Siyasal iletişimin gelişmesinde oy hakkının
geniş kitlelere verilmesinin ve kitle iletişim teknolojilerinde yaşanan
gelişmelerin önemli etkisi olmuştur. Bu anlamda özellikle İkinci Dünya
Savaşından sonraki dönem siyasal iletişimin gelişmesi için önemli bir süreç
olmuştur.
Siyasal iletişimi Blumler ve Kavanagh üç evreye ayırmaktadır. Bu evrelerden
birincisi, İkinci Dünya Savaşı’ndan sonraki ilk yirmi yıl, partilerin altın
çağıdır. Bu dönemde siyasi sistem, toplumsal reform için inisiyatif ve
tartışmanın başlıca kaynağı olarak görülüyor. İkinci evre, 1960’lı yıllarda
sınırlı kanallı ulusal çapta televizyonların politik iletişimin egemen aracı
haline geldiğinde, seçmenler üzerindeki parti sadakatinin gevşediği yeni bir
dönem başladı. Üçüncü evre ise medya araçlarının bolluğunun, yaygınlığının ve
erişiminin arttığı dönemdir.
Siyasal
iletişimin ilk aşamasını yüz yüze kampanyalar oluşturmaktadır. Siyasal partiler
toplantılar, ziyaretler ve mitingler ile mesajlarını seçmenlerine iletirlerdi.
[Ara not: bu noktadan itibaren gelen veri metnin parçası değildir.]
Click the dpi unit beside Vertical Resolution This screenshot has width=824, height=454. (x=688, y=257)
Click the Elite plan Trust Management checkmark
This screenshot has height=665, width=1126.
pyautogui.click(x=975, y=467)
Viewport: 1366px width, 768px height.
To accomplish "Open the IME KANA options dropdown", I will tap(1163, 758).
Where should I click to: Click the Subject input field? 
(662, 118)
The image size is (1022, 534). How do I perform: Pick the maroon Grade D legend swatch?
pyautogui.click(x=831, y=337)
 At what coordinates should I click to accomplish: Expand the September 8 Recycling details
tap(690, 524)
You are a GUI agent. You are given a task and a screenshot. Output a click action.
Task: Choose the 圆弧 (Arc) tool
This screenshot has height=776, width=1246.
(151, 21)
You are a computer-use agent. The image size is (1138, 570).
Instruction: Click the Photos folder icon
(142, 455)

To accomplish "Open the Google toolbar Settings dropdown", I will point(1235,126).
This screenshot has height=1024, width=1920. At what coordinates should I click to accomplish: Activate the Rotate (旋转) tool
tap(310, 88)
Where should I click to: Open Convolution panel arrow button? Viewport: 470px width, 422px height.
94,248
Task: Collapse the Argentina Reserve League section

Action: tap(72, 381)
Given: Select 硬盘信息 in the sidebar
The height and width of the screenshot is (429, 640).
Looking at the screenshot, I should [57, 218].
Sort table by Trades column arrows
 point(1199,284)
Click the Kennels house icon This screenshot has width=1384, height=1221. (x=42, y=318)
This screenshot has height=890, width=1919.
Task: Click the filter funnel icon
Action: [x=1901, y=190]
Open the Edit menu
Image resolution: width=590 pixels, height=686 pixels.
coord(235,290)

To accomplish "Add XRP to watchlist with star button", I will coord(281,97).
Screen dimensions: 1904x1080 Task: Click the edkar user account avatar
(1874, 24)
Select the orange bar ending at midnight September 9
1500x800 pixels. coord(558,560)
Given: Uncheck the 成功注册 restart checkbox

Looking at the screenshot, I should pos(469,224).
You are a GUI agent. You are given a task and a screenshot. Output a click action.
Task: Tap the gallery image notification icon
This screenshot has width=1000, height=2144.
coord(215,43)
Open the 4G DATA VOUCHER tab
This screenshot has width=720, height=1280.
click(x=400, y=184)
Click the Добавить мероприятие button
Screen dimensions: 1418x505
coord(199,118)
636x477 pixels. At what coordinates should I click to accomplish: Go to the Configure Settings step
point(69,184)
Teknolojinin
gelişmesi ve kitle iletişim araçlarının ortaya çıkıp yaygınlaşmasıyla beraber
siyasal iletişimin de kapsamı ve yoğunluğu artmıştır. En çok da televizyonun
yaygınlaşması siyasal iletişimde önemli bir dönüm noktası olmuştur. İnternet
medyasının da gelişmesiyle beraber siyasal iletişim faaliyetlerinde önemli bir
gelişim ve değişim meydana gelmiştir. Bu
değişim ile beraber siyasal bilginin değeri ve önemsenmesi bir hayli artmıştır.
Televizyon
yayılmadan önceki siyasal kampanyalar genellikle meydanlarda, miting
alanlarında kalabalık bir topluluk önünde adayın konuşması ve halka hitap etmesi
şeklinde olurken, televizyonun ve ardından da bilgisayarın yaygınlaşması
siyasal kampanyaları değiştirmiştir. Bu nedenle siyasal iletişim seçmen ve aday
arasındaki imaj alışverişine dönmüştür.
Televizyonun
politik amaçlı ilk kullanımı 1950 ABD New York valilik seçimleri sırasında
cumhuriyetçi aday Thomas Dewey tarafından kullanılmıştır. Bir televizyon
programında programın sunucusu Happy Felton caddeden geçenlere Dewey hakkında
sorular sormuş, Dewey ise bu soruları stüdyodaki monitörden izleyerek yanıtlamıştır.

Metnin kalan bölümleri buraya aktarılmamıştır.